In this study, we examine numerical approximations for 2nd-order linear-nonlinear differential equations with diverse boundary conditions, followed by the residual corrections of the first approximations. We first obtain numerical results using the Galerkin weighted residual approach with Bernstein polynomials. The generation of residuals is brought on by the fact that our first approximation is computed using numerical methods.
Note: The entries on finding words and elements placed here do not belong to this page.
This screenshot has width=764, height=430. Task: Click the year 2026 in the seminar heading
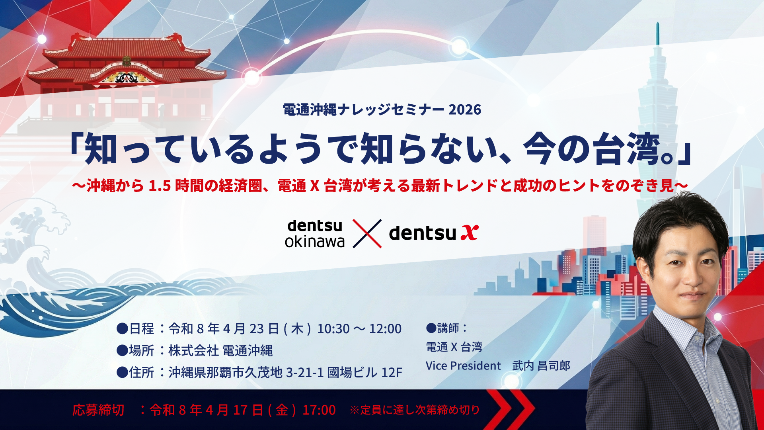(x=465, y=109)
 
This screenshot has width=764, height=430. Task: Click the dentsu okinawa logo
(x=315, y=234)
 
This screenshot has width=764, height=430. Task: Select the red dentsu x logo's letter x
(x=470, y=233)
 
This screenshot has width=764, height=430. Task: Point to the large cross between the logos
(x=367, y=234)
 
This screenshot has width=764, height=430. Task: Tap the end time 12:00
(x=385, y=329)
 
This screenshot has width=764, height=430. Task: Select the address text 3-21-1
(x=304, y=373)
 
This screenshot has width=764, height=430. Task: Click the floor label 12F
(x=392, y=373)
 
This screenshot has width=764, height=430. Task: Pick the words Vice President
(x=463, y=366)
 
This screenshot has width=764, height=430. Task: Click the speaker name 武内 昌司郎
(x=541, y=366)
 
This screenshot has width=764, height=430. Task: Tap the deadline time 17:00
(x=319, y=410)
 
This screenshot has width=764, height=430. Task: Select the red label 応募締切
(x=98, y=410)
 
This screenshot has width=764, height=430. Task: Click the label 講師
(x=448, y=328)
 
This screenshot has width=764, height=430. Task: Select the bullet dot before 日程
(x=122, y=329)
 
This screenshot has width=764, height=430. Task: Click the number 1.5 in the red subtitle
(x=160, y=186)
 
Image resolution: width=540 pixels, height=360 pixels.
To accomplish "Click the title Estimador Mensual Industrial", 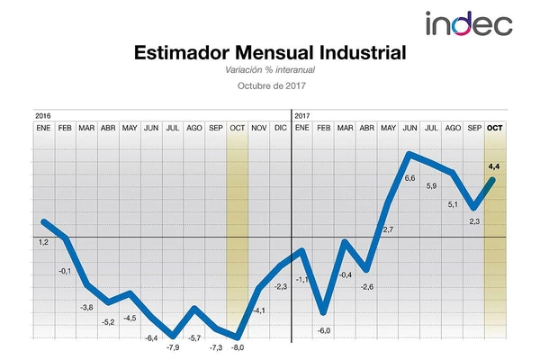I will [270, 53].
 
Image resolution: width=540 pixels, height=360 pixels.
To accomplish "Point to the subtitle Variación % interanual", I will [270, 69].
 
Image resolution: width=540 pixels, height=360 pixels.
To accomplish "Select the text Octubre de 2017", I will [270, 86].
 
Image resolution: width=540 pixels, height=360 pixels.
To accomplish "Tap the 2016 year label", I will [42, 116].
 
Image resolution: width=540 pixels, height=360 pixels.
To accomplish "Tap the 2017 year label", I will [302, 116].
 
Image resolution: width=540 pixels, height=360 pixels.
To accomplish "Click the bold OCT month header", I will [495, 129].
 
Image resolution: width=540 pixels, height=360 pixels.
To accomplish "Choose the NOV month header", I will [258, 129].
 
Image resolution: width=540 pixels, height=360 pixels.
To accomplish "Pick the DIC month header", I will [280, 129].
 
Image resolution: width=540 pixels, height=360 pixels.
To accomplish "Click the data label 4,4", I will [495, 166].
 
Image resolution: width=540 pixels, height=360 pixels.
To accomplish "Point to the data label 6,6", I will [410, 179].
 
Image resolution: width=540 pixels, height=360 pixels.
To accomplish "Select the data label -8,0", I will [237, 347].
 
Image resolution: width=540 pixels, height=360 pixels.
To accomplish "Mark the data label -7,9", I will [173, 347].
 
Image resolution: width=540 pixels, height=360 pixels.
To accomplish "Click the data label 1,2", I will [43, 242].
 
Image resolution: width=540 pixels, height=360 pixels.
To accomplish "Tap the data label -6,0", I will [324, 331].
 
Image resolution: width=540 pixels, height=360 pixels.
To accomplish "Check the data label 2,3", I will [474, 221].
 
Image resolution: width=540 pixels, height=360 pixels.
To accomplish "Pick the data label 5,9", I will [431, 186].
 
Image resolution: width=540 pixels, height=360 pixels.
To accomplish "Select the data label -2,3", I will [280, 286].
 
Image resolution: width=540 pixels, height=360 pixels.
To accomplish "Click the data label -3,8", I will [87, 308].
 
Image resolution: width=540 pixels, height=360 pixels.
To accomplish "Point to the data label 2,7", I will [388, 231].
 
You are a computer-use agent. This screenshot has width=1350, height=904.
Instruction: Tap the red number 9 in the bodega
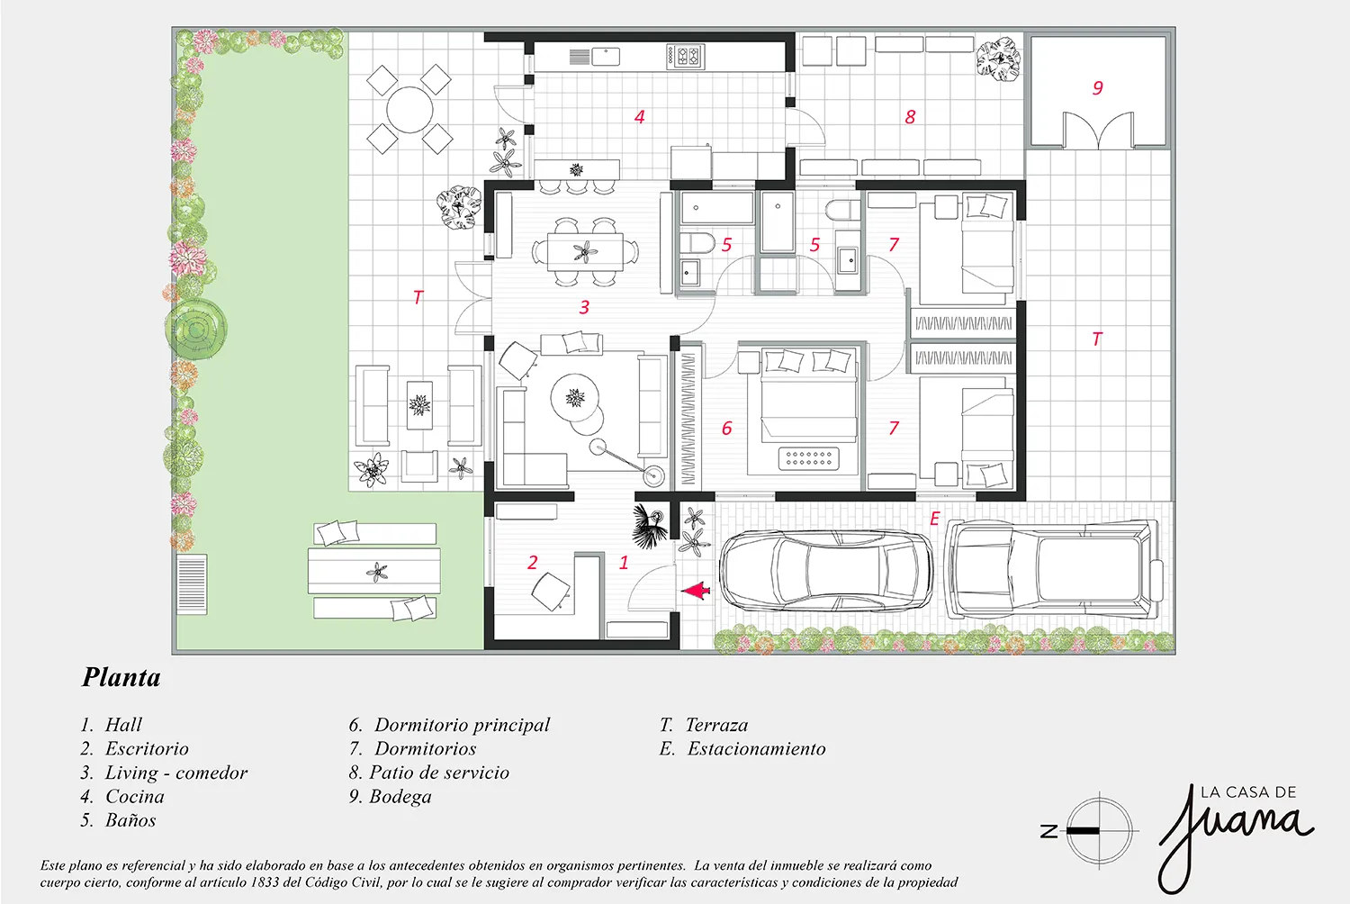pyautogui.click(x=1097, y=88)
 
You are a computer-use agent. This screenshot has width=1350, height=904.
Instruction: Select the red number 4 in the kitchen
pyautogui.click(x=639, y=116)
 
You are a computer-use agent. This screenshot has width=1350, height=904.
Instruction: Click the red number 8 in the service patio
pyautogui.click(x=910, y=116)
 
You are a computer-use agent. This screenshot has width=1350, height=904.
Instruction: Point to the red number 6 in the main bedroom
pyautogui.click(x=727, y=429)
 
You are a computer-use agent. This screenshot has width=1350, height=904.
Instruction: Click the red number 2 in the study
pyautogui.click(x=532, y=562)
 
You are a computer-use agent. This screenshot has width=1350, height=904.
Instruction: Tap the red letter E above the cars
pyautogui.click(x=935, y=518)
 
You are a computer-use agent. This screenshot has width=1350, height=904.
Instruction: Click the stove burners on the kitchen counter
pyautogui.click(x=685, y=56)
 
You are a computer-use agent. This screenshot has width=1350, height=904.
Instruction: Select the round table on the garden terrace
pyautogui.click(x=410, y=110)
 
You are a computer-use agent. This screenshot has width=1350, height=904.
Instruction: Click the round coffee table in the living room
pyautogui.click(x=575, y=398)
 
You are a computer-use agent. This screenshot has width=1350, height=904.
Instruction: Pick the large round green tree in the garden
pyautogui.click(x=196, y=330)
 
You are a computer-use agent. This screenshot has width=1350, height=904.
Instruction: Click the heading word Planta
pyautogui.click(x=122, y=677)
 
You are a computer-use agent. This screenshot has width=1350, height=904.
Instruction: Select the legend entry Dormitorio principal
pyautogui.click(x=463, y=725)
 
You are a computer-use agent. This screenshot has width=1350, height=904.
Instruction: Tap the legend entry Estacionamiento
pyautogui.click(x=756, y=749)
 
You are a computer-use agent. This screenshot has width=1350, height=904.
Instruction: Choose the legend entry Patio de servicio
pyautogui.click(x=439, y=773)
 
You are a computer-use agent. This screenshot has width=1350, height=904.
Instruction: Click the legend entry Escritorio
pyautogui.click(x=147, y=749)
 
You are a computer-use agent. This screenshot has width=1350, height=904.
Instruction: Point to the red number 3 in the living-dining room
pyautogui.click(x=584, y=307)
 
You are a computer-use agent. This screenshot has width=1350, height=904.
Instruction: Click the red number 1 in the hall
pyautogui.click(x=624, y=562)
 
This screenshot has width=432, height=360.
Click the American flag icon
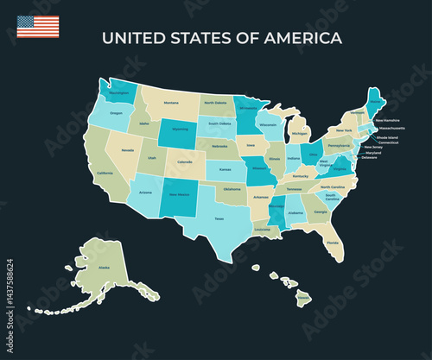coord(38,26)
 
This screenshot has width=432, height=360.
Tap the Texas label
coord(219,218)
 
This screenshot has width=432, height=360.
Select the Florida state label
coord(333,243)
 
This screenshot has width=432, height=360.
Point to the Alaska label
coord(105,268)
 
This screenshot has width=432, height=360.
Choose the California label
coord(105,173)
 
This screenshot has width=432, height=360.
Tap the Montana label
coord(171,103)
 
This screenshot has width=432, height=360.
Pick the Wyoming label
coord(180,129)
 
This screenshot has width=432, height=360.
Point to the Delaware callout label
coord(370,158)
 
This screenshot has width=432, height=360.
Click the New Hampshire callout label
coord(386,121)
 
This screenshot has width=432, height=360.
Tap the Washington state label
coord(119,92)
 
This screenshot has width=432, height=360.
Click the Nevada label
coord(128,150)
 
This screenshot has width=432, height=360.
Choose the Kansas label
coord(225,169)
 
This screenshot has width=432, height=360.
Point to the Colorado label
coord(185,162)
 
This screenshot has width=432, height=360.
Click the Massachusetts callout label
coord(391,128)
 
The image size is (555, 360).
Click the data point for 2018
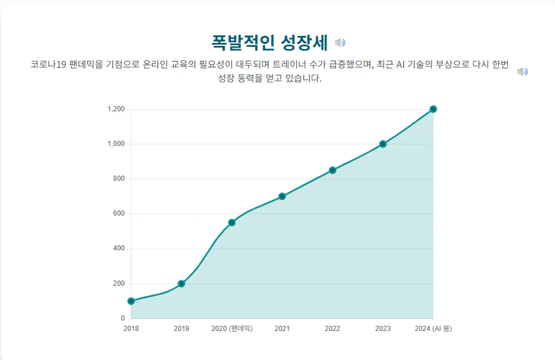131,301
To minimize these residuals, we use the compact finite difference scheme of 4th-order convergence to solve the error differential equations in accordance with the error boundary conditions. We also introduce the formulation of the compact finite difference method of fourth-order convergence for the nonlinear BVPs. The improved approximations are produced by adding the error values derived from the approximations of the error differential equation to the weighted residual values. Numerical results are compared to the exact solutions and to the solutions available in the published literature to validate the proposed scheme, and high accuracy is achieved in all cases

翻译：本研究考察了具有多种边界条件的二阶线性-非线性微分方程的数值逼近，并对其首次逼近进行了残差修正。我们首先采用Bernstein多项式的Galerkin加权残量法获得数值结果。由于首次逼近通过数值方法计算，因此产生了残差。为最小化这些残差，我们利用四阶收敛的紧致有限差分格式，根据误差边界条件求解误差微分方程。同时，针对非线性边值问题，我们提出了四阶收敛紧致有限差分法的公式化表述。通过将误差微分方程逼近解算出的误差值叠加到加权残量值上，得到改进后的逼近解。将数值结果与精确解及现有文献中的解进行对比以验证所提方案，在所有情形下均实现了高精度。